Windows 10の「更新の延期(Defer Update)」は、デバイスのアップグレードを最大365日まで遅らせることができる便利な機能でした。機能更新プログラムのバグによる影響を避けたいユーザーや、ソフトウェアやドライバーの不具合を心配する多くの方にとって、心強い選択肢でした。しかし、この「更新の延期」機能は、Windows 10バージョン2004以降から削除されています。Microsoftは、更新プログラムが強制的にインストールされなくなり、ユーザーが必要なときにのみインストールを選択できるようになったため、もはや必要ないと判断したようです。

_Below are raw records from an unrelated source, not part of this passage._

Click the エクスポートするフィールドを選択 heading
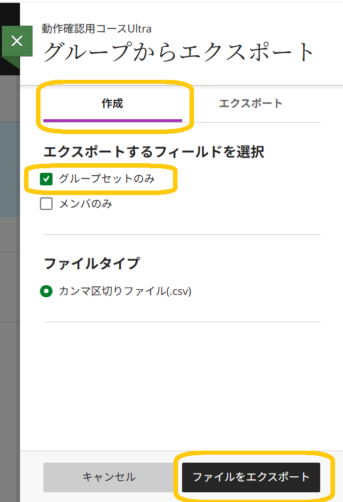 click(154, 152)
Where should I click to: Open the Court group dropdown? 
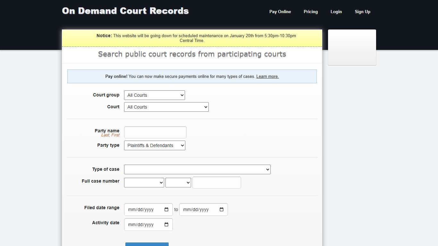pos(154,95)
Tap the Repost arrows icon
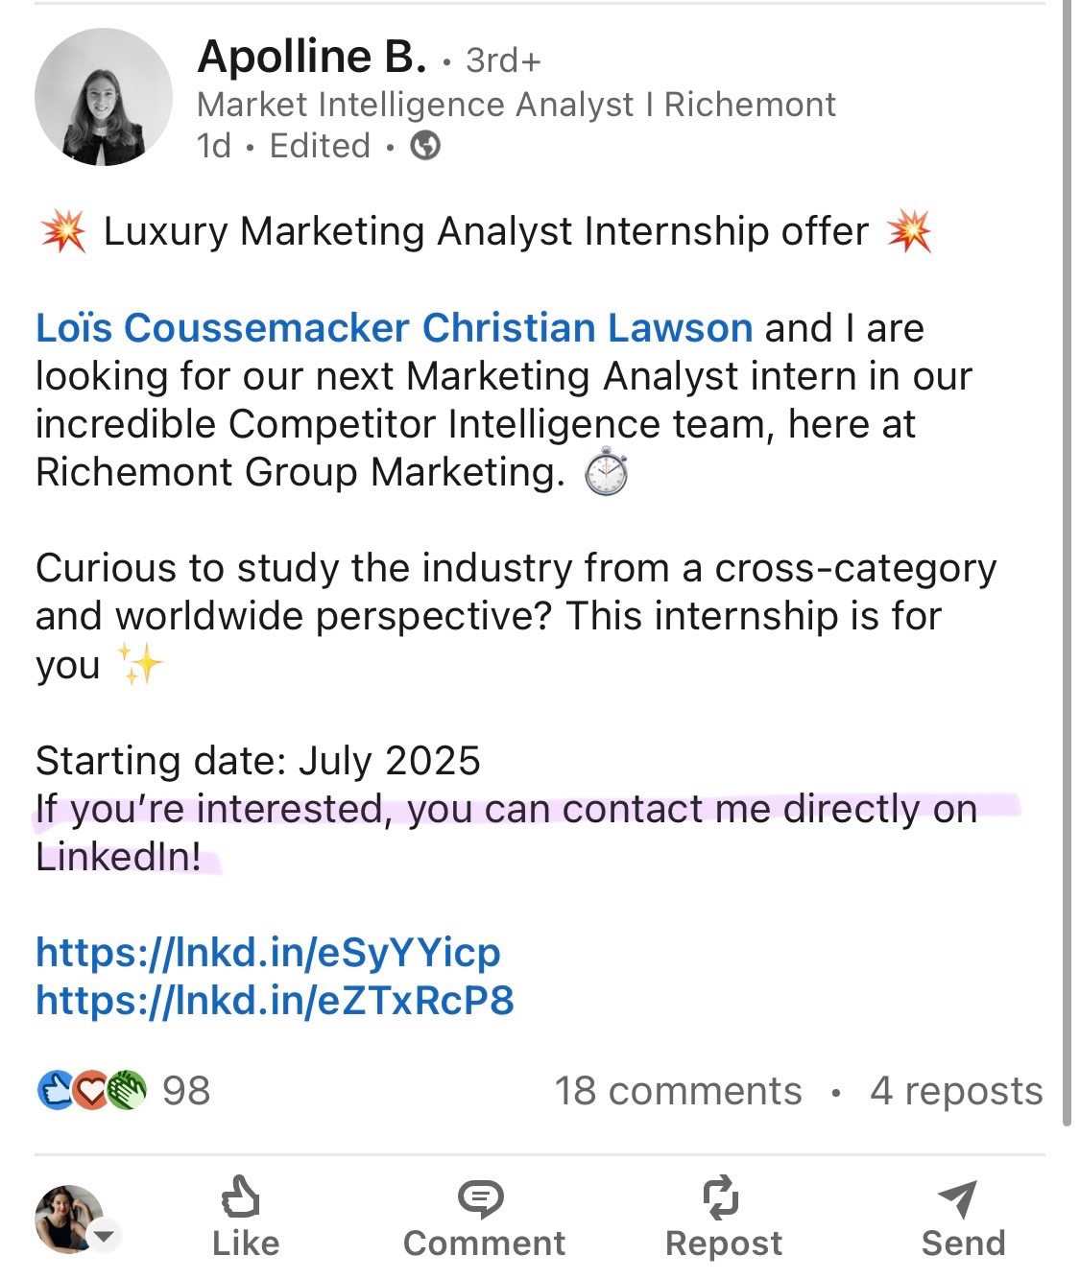This screenshot has height=1279, width=1080. click(x=721, y=1196)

ヒント:「対象となる機能更新プログラムのバージョンの選択」グループポリシー設定を有効にするか、TargetReleaseVersionInfoレジストリキーを使用することで、Windows 10が次の機能更新プログラムをインストールしないようにできます。

「更新の延期」オプションが見つからない?

Windows 10の「設定」>「更新とセキュリティ」>「Windows Update」>「詳細オプション」を開いても、最大365日までアップグレードを延期できるオプションはもう存在しません。

代わりに利用できるのは、最大35日間更新を一時停止するオプションだけです。この一時停止機能は、Homeエディションを含むすべてのバージョンのWindows 10で利用可能です。

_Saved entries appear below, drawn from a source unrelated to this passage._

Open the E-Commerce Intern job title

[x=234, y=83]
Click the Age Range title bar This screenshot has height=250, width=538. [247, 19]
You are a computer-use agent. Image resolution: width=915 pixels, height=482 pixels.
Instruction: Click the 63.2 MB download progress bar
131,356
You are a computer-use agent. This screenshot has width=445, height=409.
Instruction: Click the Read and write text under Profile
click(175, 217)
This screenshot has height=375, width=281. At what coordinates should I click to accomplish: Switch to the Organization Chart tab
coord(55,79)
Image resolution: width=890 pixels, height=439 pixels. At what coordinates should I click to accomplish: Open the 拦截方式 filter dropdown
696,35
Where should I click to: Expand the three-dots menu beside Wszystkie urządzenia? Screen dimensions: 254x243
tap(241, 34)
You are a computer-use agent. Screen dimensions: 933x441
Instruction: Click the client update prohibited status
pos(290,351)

Windows 10 バージョン2004で「更新の延期」オプションが削除。グループポリシーでの代替方法を解説

では、なぜMicrosoftはWindows 10 2004でこの機能を削除することになったのでしょうか?Microsoft Windowsチームによると、この機能のせいで、多くのWindows 10マシンが年に1回しか更新されない状態になっていたとのことです。もともとはビジネスユーザー向けに用意された機能でしたが、一般消費者向けのWindows 10にも展開されていました。そして実際のところ、「機能更新によって何かが壊れるのではないか」という不安から、アップグレードを避けたいと考えるユーザーが大半だったのです。

この変更について、Microsoftはビジネス向け更新ポリシーの変更の一環として、以下のように説明しています。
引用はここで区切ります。